En 1998 (¡se oye como si fuera hace un siglo!), caminaba por la calle principal de Copenhague cuando me rebasa una manifestación organizada por el Gay Pride local. Para mi sorpresa, veo entre los manifestantes a uno de mis amigos. “No me lo habías contado” –le reclamé. “¿Contarte qué? Soy gay y si no lo fuera también podría estar aquí. Tampoco tengo la obligación de contártelo. ¿A cuenta de qué? ¿Quién dice que lo de “salir del clóset” sea un ritual por el que todos nuestros conocidos homosexuales eligen pasar? ¿Y que el sueño de todos sea esa imagen heterosexual de la familia bonita, casada, viviendo en residenciales, con coche para dos, parque y todo lo demás?” Me quedé de piedra, porque tenía razón. Siempre tan claro, mi amigo. Entonces le pregunté qué hacía en la manifestación: “¿Es por solidaridad?” “No, no es por solidaridad” –me dijo sin ambages-. “Es por mis hijas”. Y me atreví –impunemente- a replicarle: “¡pero si tus hijas tienen seis meses y cinco años!” Y él, con gesto de agobio (siempre tan claro –mi amigo–) alcanza a lanzarme una de sus mejores estocadas: ¡POR ESO!

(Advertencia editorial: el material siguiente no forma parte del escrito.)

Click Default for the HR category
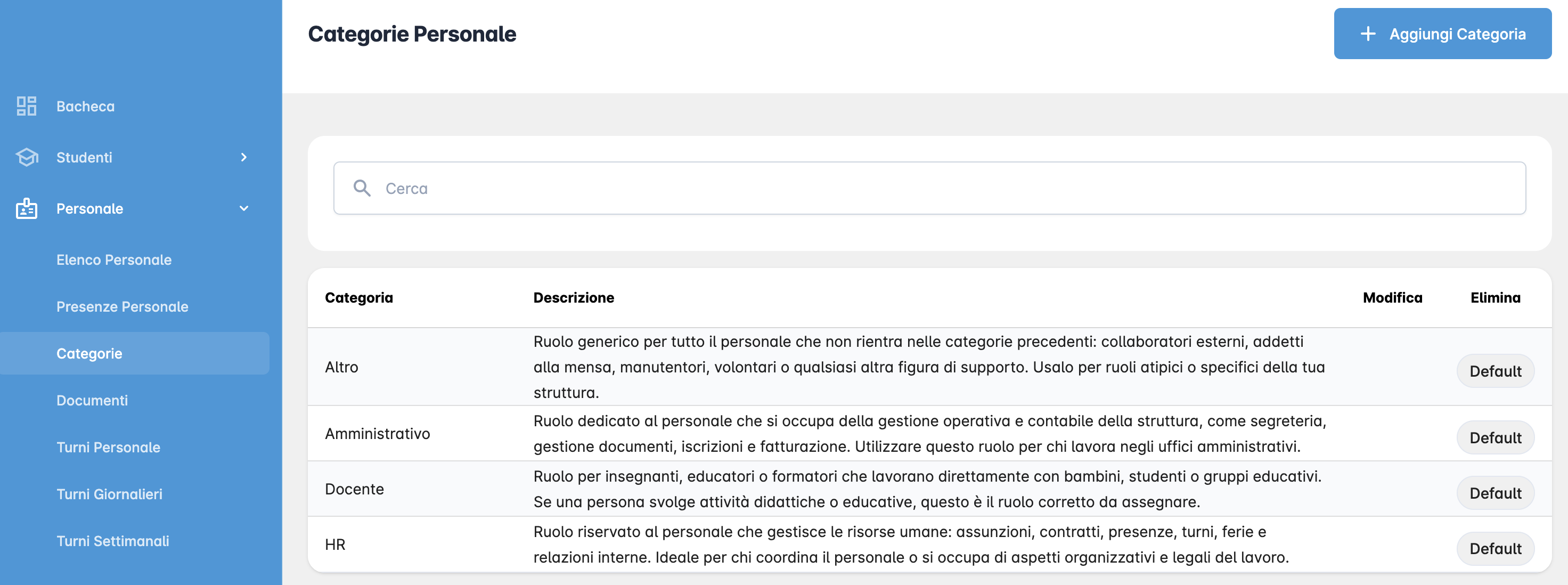Screen dimensions: 1568x585 (x=1496, y=548)
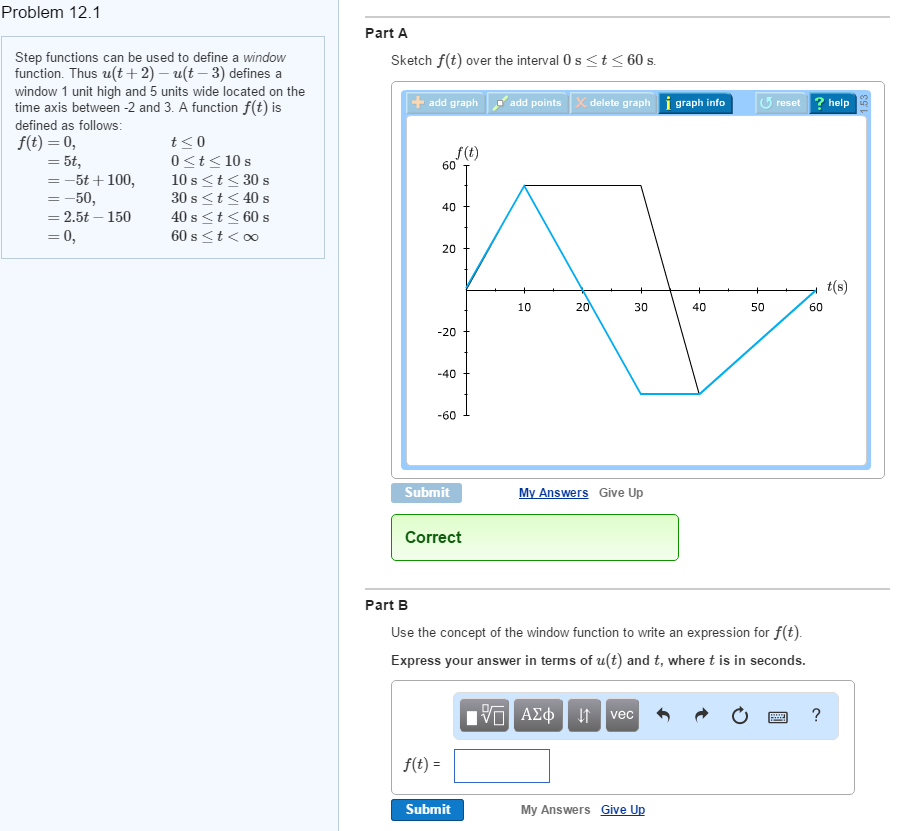
Task: Open the Greek symbols palette
Action: point(537,715)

Una de las expresiones más violentas de la sociedad en la que vivimos, es el odio a todo lo que no se conforma a la visión heterosexual de lo social, a todo lo que deshace las concepciones normativas del género. Existir y vivir fuera de esta norma es simplemente exponerse a la muerte social (y muchas veces física). Manejar los términos de lesbiana, gay, etc. como formas de agresión al Otro, es ver en la identidad heterosexual obligatoria, una expresión “esencialista” de la condición humana –deshumanizando al resto. El problema no se queda ahí: esa visión hegemónica también se ha absorbido en los ámbitos de discusión y reivindicación sexual (pienso, por ejemplo, en las discusiones sobre el matrimonio homosexual –sin poner siquiera en tela de juicio el modelo del matrimonio).

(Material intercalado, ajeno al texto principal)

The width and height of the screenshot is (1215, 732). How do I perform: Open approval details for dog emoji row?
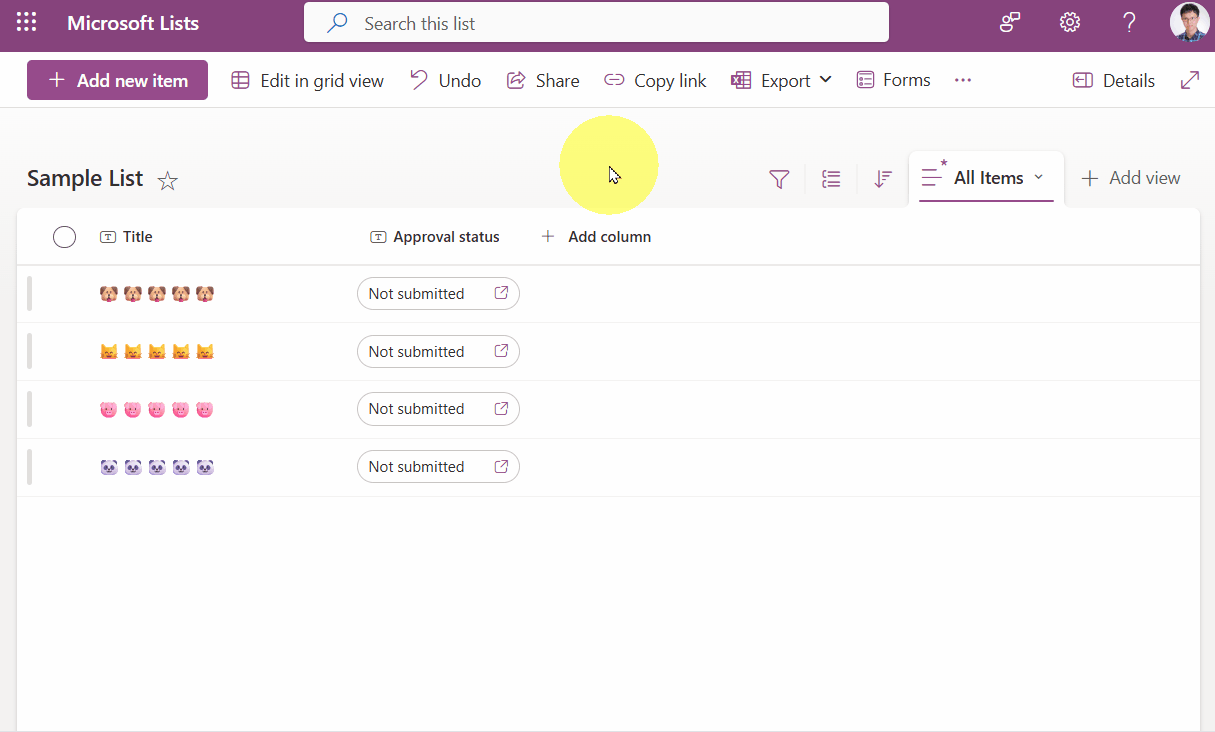[501, 294]
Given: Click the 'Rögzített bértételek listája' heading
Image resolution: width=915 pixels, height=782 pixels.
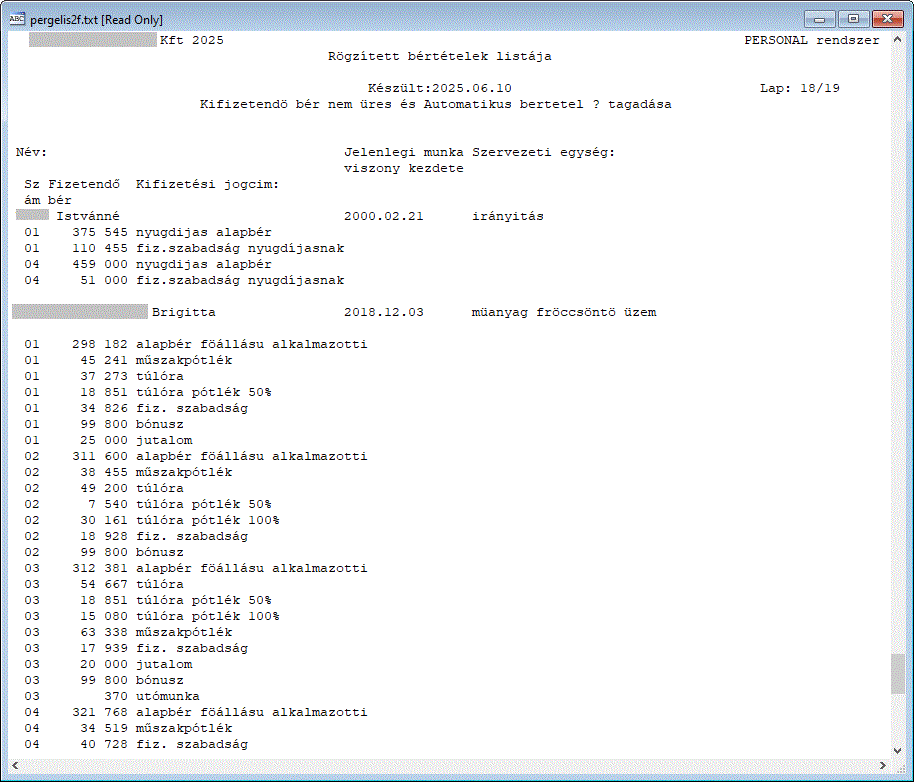Looking at the screenshot, I should click(x=439, y=56).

Sartre se preguntó alguna vez ¿por qué llamamos hombres a todos los hombres? ¿En qué nos fijamos para reconocer en el otro a un semejante? Su respuesta fue una larga caracterización de la “condición humana”. Igual que mi amigo, yo pienso en mis hijos enlodados de pies a cabeza. Y pienso que de condición… nada. Todos nos enlodamos por igual. La humedad, como en esa casa, se cuela en cada uno de nosotros y posiblemente empañe nuestro rostro. Pero el rostro es el mismo.
“Lesbiana amargada”. Hay que reconocer que por lo menos tiene una sonoridad distintiva. “Doña lesbiana amargada”. En todo caso, es una buena excusa para dejar constancia de mi preferencia (no sexual sino gustativa): me encanta el chocolate… amargo.